Many people with hypertension will ultimately find that the best treatment comes in the form of a combination of several classes of blood pressure medications. Beta blockers are often combined with diuretics. 

What Are Beta Blockers Used For?

Common beta blockers include atenolol, bisoprolol, metoprolol, and propranolol. Some of these additionally have brand-name versions. 

Beta blockers are most commonly used to treat cardiovascular ailments — angina, heart failure, an irregular heartbeat, post-heart attack, and of course hypertension. More unusual uses for beta blockers include treating migraines and anxiety. 

Before We Get To The Side Effects: Who Shouldn't Take Beta Blockers?
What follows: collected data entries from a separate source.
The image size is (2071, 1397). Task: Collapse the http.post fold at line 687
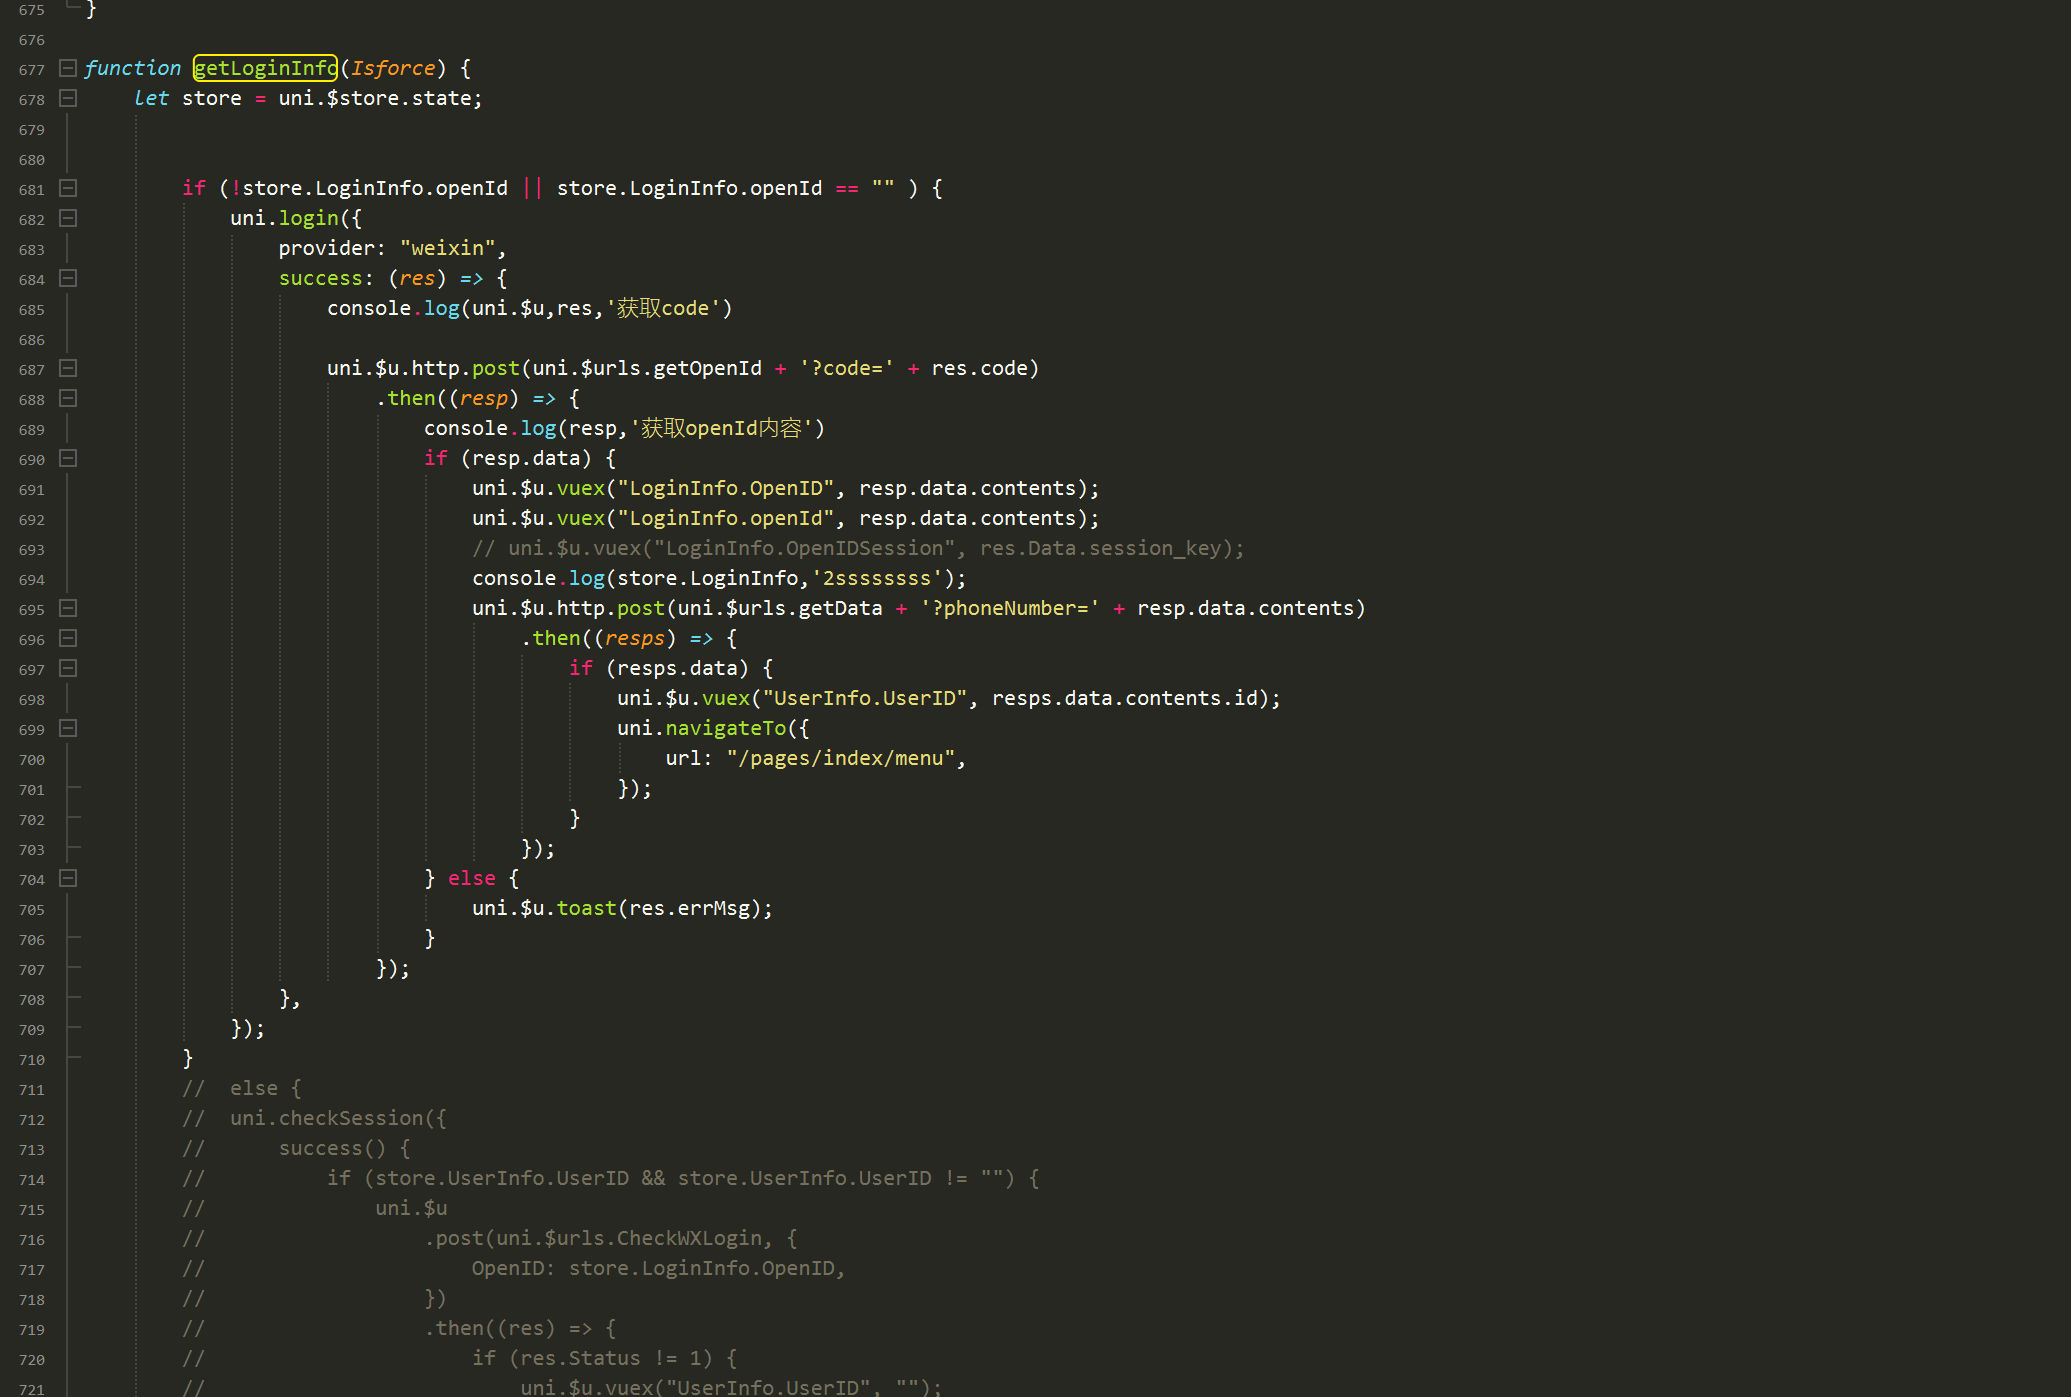pyautogui.click(x=68, y=368)
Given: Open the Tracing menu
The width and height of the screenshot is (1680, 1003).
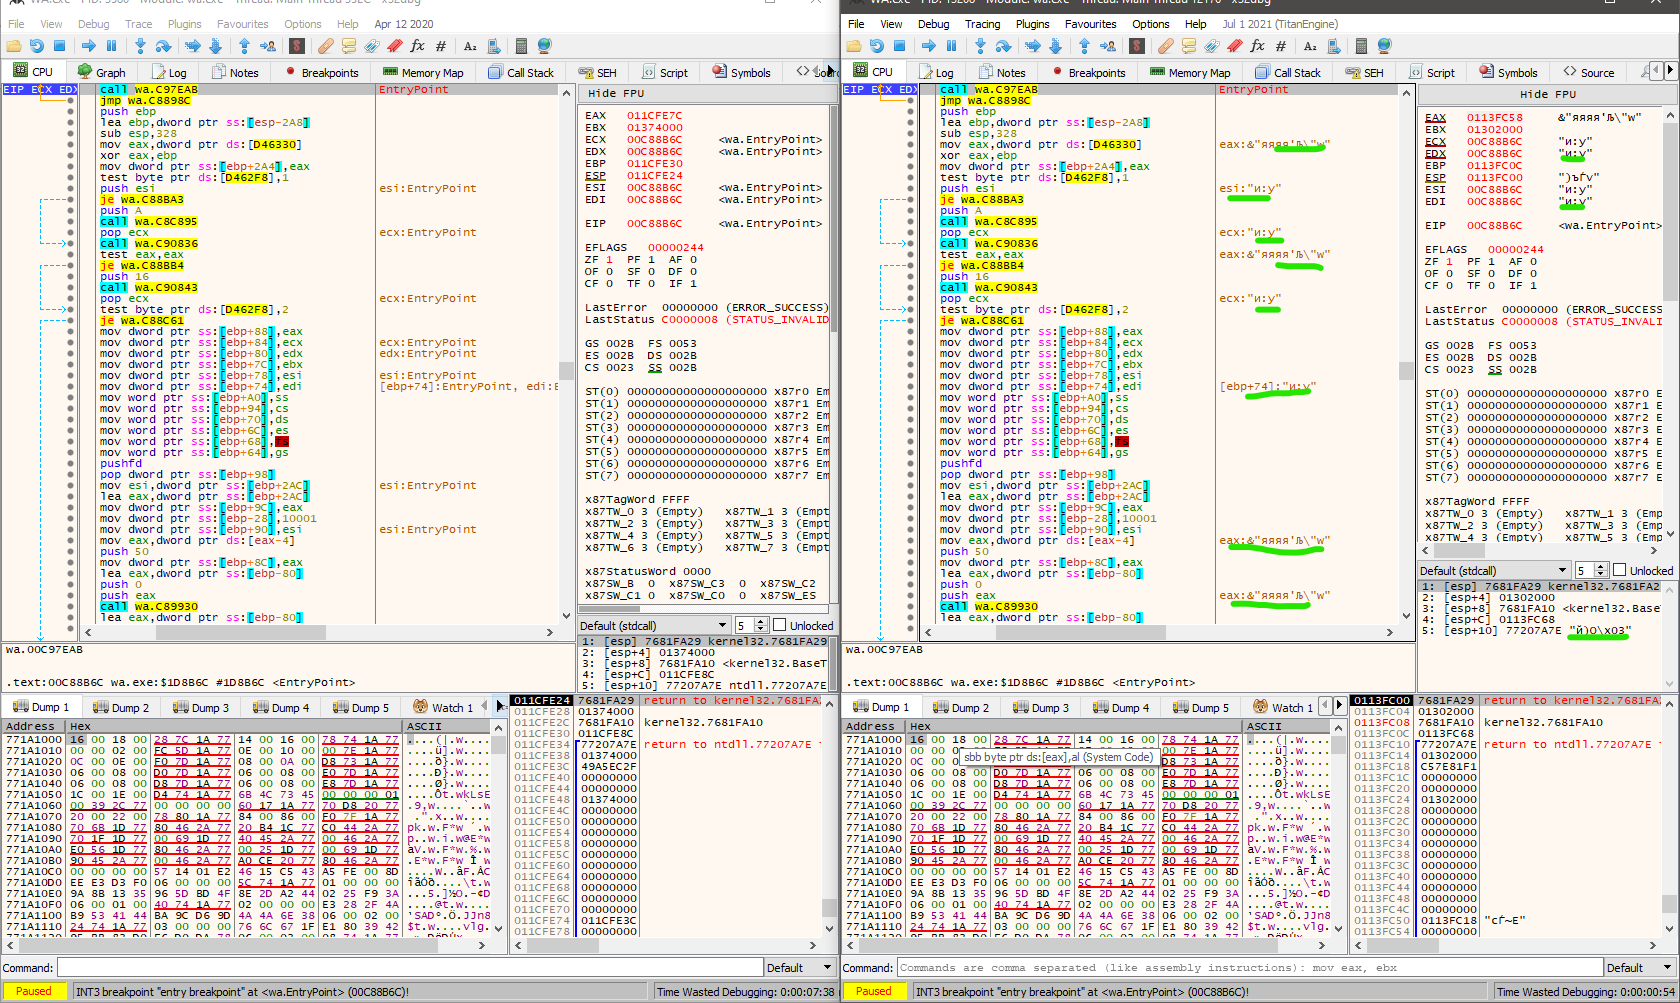Looking at the screenshot, I should (x=983, y=24).
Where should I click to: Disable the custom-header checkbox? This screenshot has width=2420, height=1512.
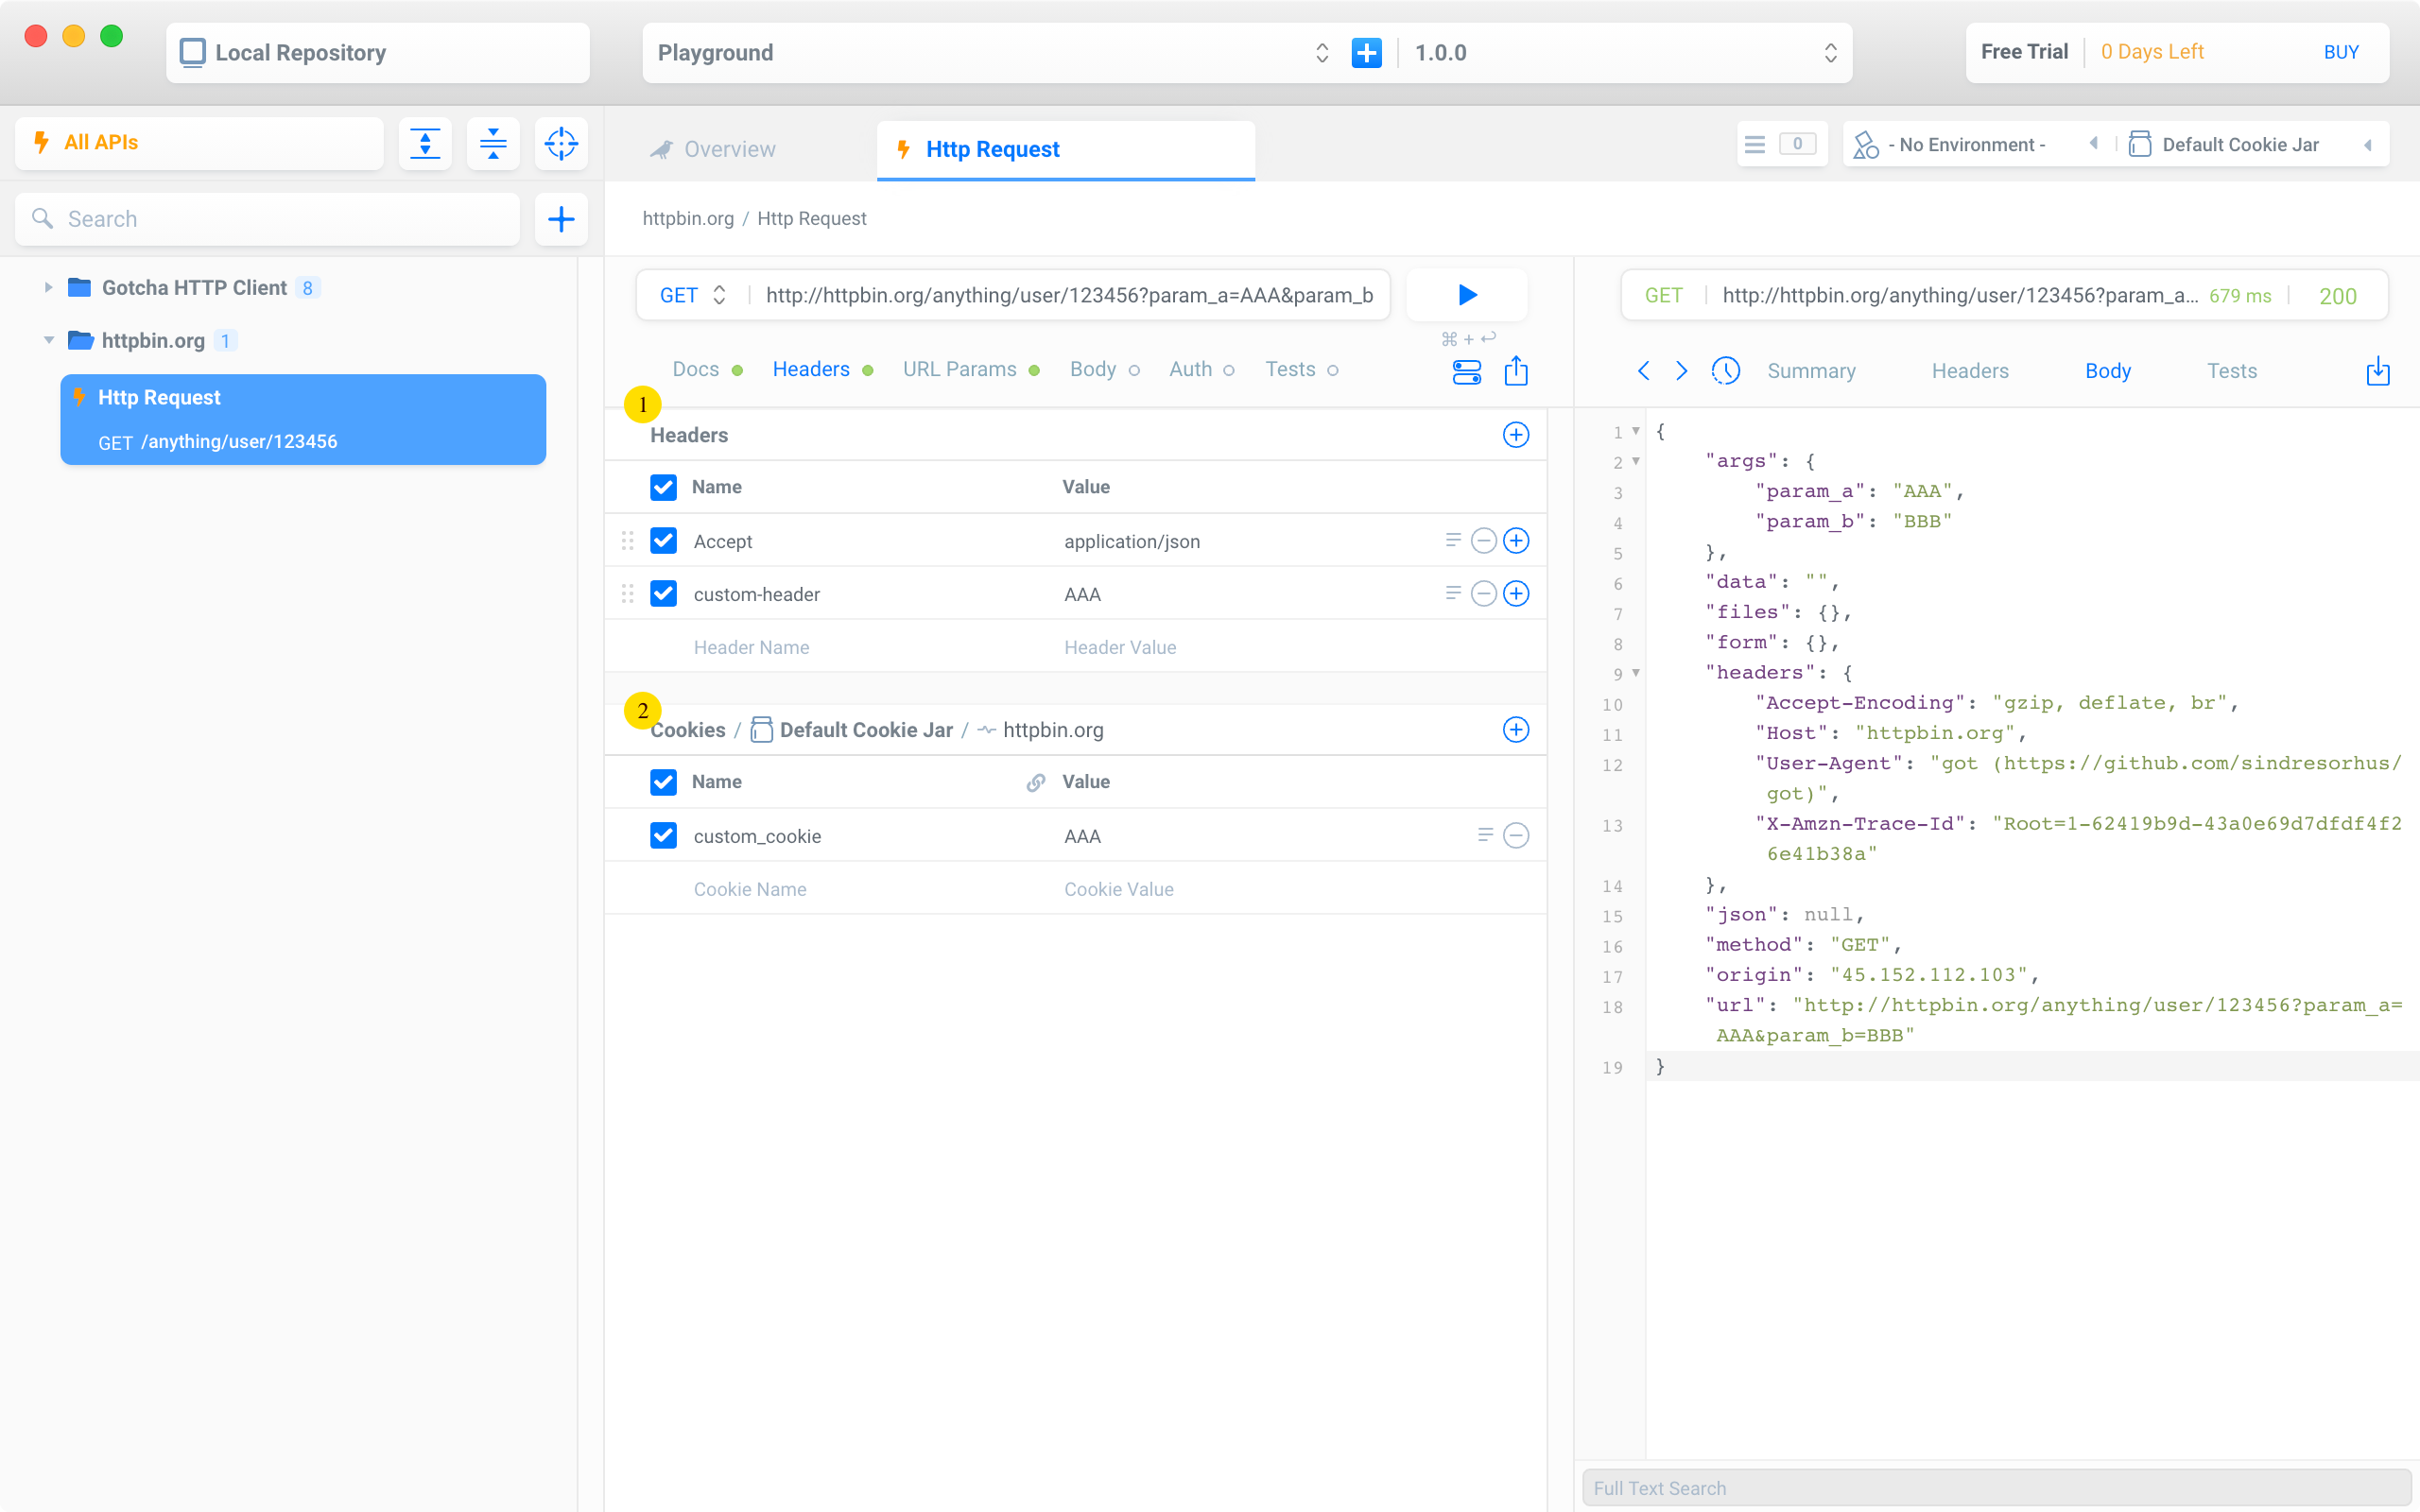pos(663,594)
Being an informed patient is great, but the responsibility for making sure that you aren't taking medications that you shouldn't, and that different medications you're taking don't interact badly with each other, primarily lies with your prescribing doctor. You do have an important job, though — filling your doctor in on your medical history verbally and making sure they listen. 

If your doctor is suggesting beta blockers for your hypertension, make sure to tell them about anything and everything you can think of that could possibly be relevant, but this certainly includes letting them know if you:

  • Have asthma
  • Have diabetes
  • Have had an allergic reaction to any medication in the past or experience side effects from beta blockers before
  • Take any other medications — some heart and blood pressure medications interact with beta blockers, as can antipsychotics and other kinds of medication
  • Are or might be pregnant, or are currently breastfeeding

In these cases, beta blockers may not be suitable for you. 

What Side Effects Can Beta Blockers Cause, And What Should You Do If This Happens?

While most people taking beta blockers will not experience side effects, some do. 

One patient, Anna Schaap, who also writes for SteadyHealth, was prescribed a beta blocker in addition to a diuretic when her blood pressure remained too high on the diuretic alone. She told me: "When my doctor started me on this beta blocker, he said to give it a go for three months. I felt like death the whole time — heart palpitations, insomnia, sweat, 'heart cramps'. Just very, very bad. I stuck it out and when I came back for the follow-up, he asked me why I hadn't come back before. 'Because you told me to try it for three months,' I replied. Don't make the mistake I did, and report feeling bad right away, so you don't have to suffer for months."

Anna touched on some of the possible side effects, as well as what not to do when you experience them. See your doctor if you have bad side effects, people!

Besides heart palpitations and insomnia, other possible side effects of beta blockers include:

  • Fatigue
  • Dizziness
  • Blurred vision
  • A very slow heartbeat (the medication is doing what it should, but a bit too much)
  • Nausea
  • Diarrhea
  • Cold extremities
  • Loss of libido and, in men, erectile dysfunction
  • Depression

Take a look at the long, and not even complete, list of classes of high blood pressure drugs at the top of this answer again. If your beta blocker is making your life hell, your doctor has numerous alternative options. While you may be asked to see if mild side effects will pass, more severe side effects or those that have been going on for a while are a sign that your medication regimen needs to be tweaked. It's not uncommon for people with high blood pressure to have to go through some experimentation with different medications before they find the drug or drugs that keep their blood pressure at healthy levels without causing side effects.